* **What you need to do**:
Type the data below again exactly. Omit all pictures.

--- Material for this exercise Enclosed Below ---

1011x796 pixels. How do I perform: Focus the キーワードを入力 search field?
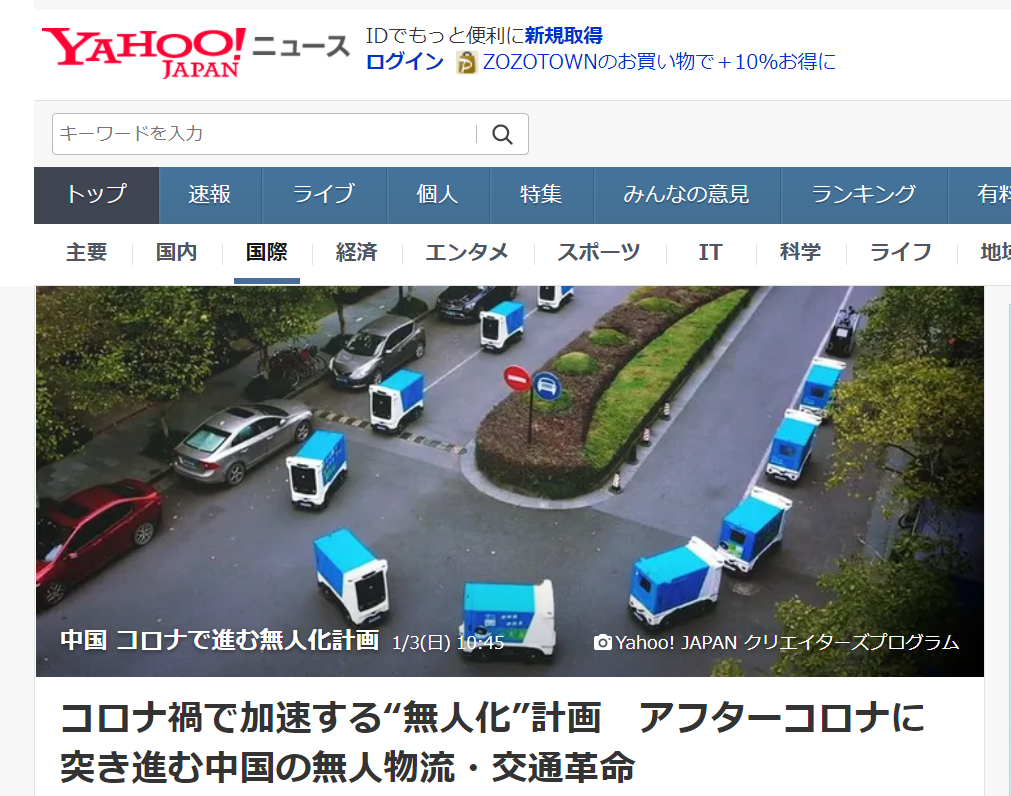[x=264, y=134]
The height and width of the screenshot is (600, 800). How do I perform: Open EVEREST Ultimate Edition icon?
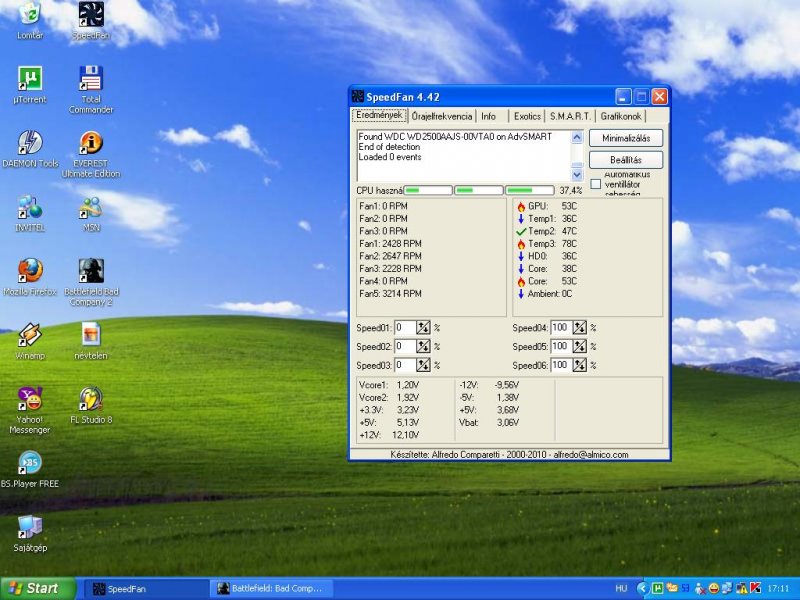pos(91,143)
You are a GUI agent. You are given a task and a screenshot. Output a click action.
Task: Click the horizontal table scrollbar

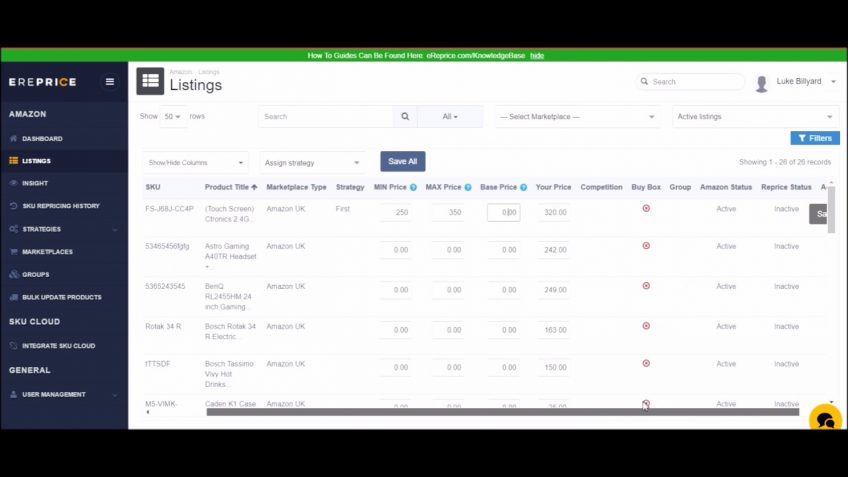tap(502, 412)
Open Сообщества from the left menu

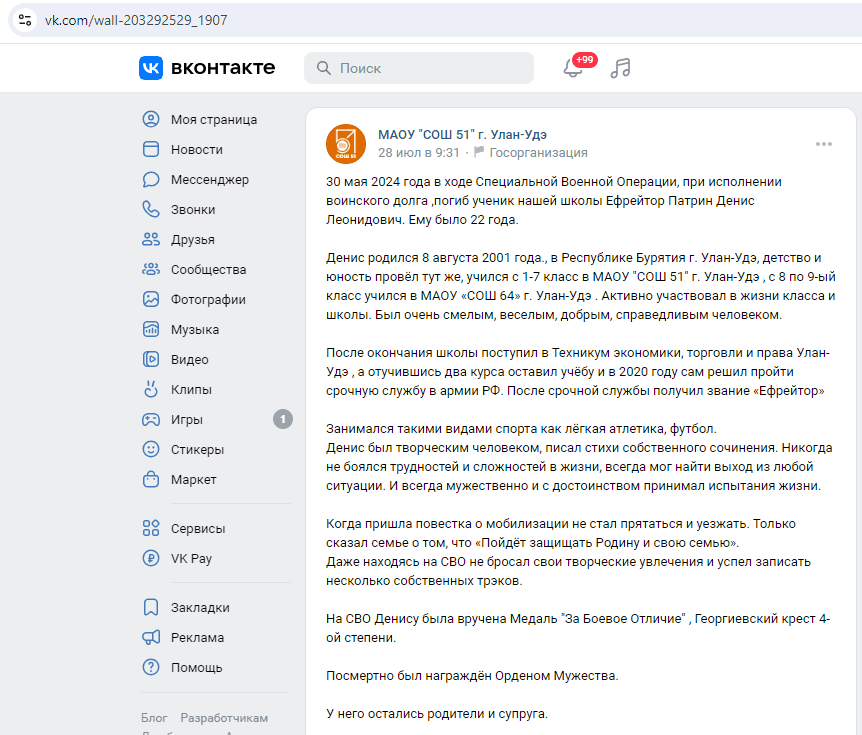coord(207,270)
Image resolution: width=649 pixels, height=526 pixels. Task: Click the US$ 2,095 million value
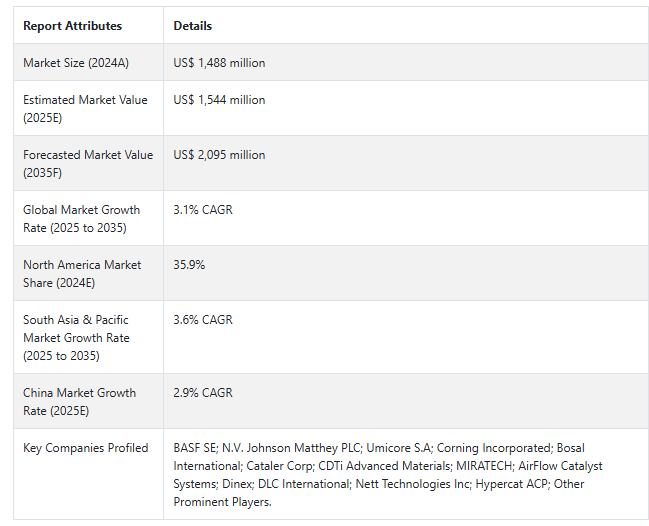coord(219,155)
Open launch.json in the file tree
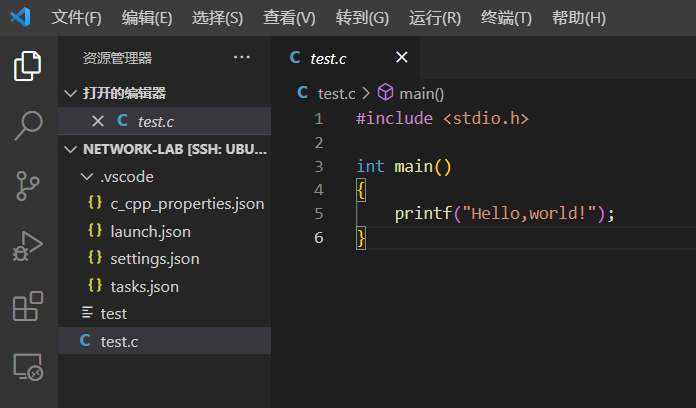 pyautogui.click(x=150, y=231)
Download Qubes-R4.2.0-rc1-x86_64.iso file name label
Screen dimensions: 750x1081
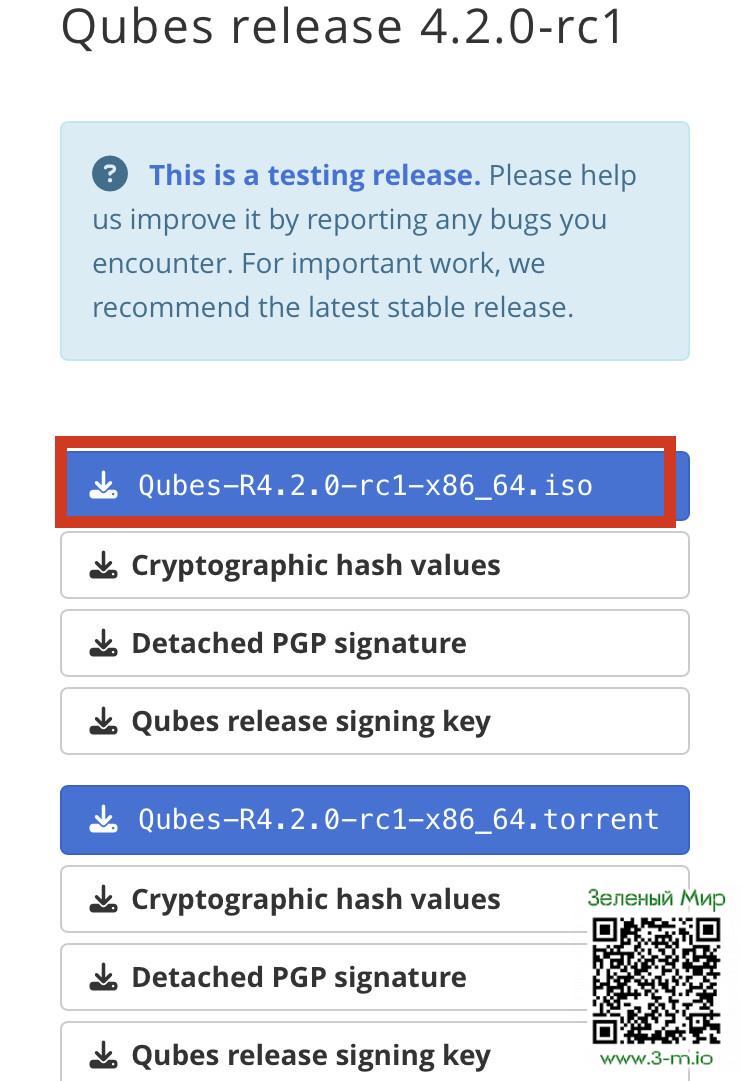365,486
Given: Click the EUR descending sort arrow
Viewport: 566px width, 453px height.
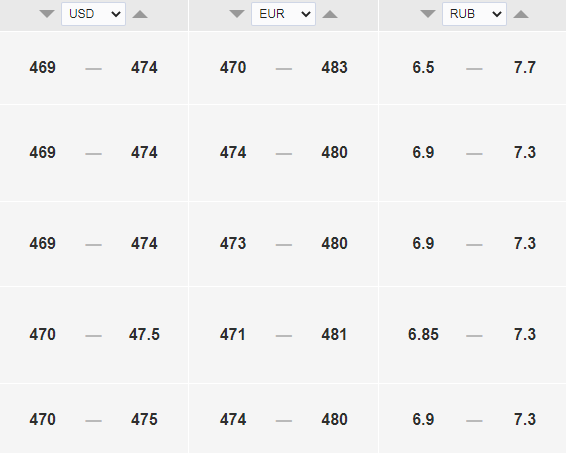Looking at the screenshot, I should (237, 14).
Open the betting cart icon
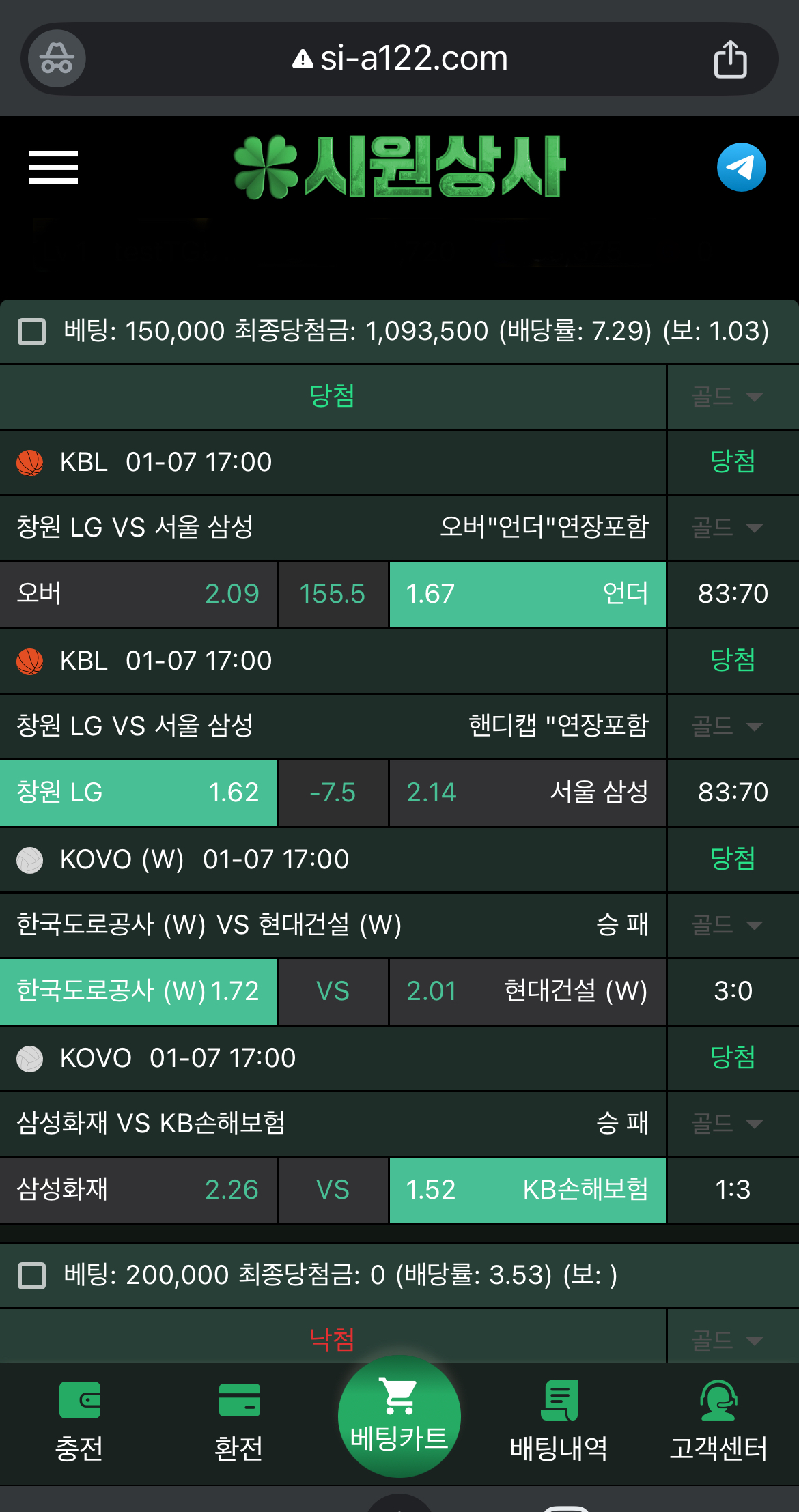The width and height of the screenshot is (799, 1512). (x=400, y=1398)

--- End of Enclosed Material for this exercise ---

* **Reply to the exercise**:
1011x796 pixels. How do I perform: Focus the キーワードを入力 search field?
[x=264, y=134]
The height and width of the screenshot is (600, 800). How do I perform: Open EVEREST Ultimate Edition icon?
pos(91,143)
You are a GUI agent. You are given a task and a screenshot. Output a click action.
Task: Click the horizontal table scrollbar

tap(502, 412)
Open Сообщества from the left menu

coord(207,270)
Image resolution: width=649 pixels, height=526 pixels. Task: Click the US$ 2,095 million value
coord(219,155)
Open launch.json in the file tree
 pyautogui.click(x=150, y=231)
Download Qubes-R4.2.0-rc1-x86_64.iso file name label
Screen dimensions: 750x1081
365,486
Given: Click the EUR descending sort arrow
Viewport: 566px width, 453px height.
Looking at the screenshot, I should (237, 14).
Open the betting cart icon
The width and height of the screenshot is (799, 1512). (x=400, y=1398)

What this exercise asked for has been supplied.